Case Study: Claim for Damages

Case Study of a Successful Claim for Damages After Surgery for Carpal Tunnel Syndrome

After surgery for carpal tunnel syndrome — one of the most common compression syndromes — Mr. M. came to see me in my practice. Following the operation, the patient suffered from particularly severe day and night pain in the affected hand, as well as an almost complete loss of sensation on the thumb-side surface of the ring finger.

The complex corrective surgery (freeing the nerve from scar tissue, wrapping the nerve with a gliding tissue flap, and widening the wrist canal with a skin graft) ultimately led to the elimination of pain symptoms, but only to partial restoration of the ring finger’s sensitivity.

The orthopedic expert appointed in the first instance confirmed that the surgeon had performed the operation lege artis and declared that, although the symptoms in this intensity were very rare, they still fell within the possible spectrum of complications.

However, the questioning of the operating surgeon carried out by me in the second-instance proceedings revealed a completely different situation — without accusing the doctor of culpable behavior — while still enabling the patient to receive the compensation he was entitled to.

The surgeon had performed the operation under local anesthesia. Using an injection needle, he first deposited a small amount of anesthetic under the skin and then carefully advanced the needle deeper until the patient felt a sharp pain. This indicates that the needle had reached or touched the surface of the nerve. At this point, additional local anesthetic was injected, and the surgical area became completely numb (as confirmed by both the doctor and patient).

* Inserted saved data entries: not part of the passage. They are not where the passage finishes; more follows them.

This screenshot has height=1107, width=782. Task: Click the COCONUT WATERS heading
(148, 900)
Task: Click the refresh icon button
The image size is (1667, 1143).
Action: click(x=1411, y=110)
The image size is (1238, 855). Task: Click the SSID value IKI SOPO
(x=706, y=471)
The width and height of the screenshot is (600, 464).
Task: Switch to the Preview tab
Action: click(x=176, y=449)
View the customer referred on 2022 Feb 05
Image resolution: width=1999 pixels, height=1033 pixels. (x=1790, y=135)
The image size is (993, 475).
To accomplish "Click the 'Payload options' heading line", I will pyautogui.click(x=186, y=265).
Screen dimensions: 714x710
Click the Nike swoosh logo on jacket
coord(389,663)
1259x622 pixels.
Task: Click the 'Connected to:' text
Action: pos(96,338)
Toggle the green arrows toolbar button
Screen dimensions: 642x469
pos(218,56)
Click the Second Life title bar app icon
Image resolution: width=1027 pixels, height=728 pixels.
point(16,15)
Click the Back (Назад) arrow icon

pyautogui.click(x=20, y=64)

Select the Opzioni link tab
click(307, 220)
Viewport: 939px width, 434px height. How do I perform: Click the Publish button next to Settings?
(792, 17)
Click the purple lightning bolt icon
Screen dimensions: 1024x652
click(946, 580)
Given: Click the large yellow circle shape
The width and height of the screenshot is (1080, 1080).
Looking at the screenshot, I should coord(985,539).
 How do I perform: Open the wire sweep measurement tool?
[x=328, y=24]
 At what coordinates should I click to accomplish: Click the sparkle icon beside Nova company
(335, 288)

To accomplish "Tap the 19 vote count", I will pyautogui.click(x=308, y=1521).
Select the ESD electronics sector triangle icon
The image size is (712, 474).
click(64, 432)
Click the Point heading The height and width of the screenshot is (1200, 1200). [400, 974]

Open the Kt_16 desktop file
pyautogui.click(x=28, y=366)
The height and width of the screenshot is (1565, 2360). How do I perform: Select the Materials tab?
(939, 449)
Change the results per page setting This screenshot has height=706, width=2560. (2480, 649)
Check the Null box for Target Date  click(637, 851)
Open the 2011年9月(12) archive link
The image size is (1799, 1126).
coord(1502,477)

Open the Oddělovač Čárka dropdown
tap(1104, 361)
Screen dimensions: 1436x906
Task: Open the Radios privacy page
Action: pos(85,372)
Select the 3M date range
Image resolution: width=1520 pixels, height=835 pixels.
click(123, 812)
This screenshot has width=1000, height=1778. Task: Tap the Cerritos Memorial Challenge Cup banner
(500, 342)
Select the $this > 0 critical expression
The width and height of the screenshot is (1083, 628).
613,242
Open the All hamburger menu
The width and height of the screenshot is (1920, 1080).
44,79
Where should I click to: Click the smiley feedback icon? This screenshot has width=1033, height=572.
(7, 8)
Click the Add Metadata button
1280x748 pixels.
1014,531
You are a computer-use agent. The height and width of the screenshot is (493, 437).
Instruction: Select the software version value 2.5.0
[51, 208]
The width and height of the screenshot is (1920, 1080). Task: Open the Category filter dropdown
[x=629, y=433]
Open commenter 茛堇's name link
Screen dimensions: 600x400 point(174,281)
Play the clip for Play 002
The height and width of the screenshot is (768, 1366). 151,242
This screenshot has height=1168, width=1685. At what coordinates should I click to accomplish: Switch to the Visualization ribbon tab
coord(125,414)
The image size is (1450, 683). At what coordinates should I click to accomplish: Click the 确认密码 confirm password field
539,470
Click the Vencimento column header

It was almost certain that in Mr. M.’s case, this approach (the needle penetrating the nerve) led to injury of a nerve fascicle, which subsequently caused the loss of sensation in the ring finger and the internal scarring around the nerve.

I was able to attest that the colleague had chosen a method for local anesthesia that was lege artis (this technique is described in textbooks and, unfortunately, is often used by many colleagues for its simplicity). Nevertheless, it was causally related to the injury and therefore responsible both for Mr. M.’s symptoms and the need for the revision surgery.

The judge therefore ruled in favor of the surgeon in that no malpractice had occurred. However, the hospital’s liability insurance had to comply with Mr. M.’s claim for damages, since another procedure for local anesthesia — one I had described in my report — could have been used that would have excluded nerve injury. In this alternative method, after creating the subcutaneous depot, the needle is not advanced toward the nerve. Instead, the skin incision is made first, and the nerve is exposed. Then, under direct vision and using magnifying glasses, the sheath of the nerve is gently lifted with blunt forceps, creating a small distance from the nerve surface. A very fine needle is then inserted parallel to the nerve surface to inject the local anesthetic between the nerve and its sheath. Thus, the needle cannot injure the nerve. With this hyperselective method of administering the anesthetic, complete pain elimination is achieved.

The orthopedist was unaware of this method, as was the surgeon. The physician’s liability insurer argued that the technique I described might be known only in university clinics and that knowledge of it was not mandatory for the average specialist in surgery or orthopedics.

The judge ultimately agreed with my expert opinion and upheld Mr. M.’s claim.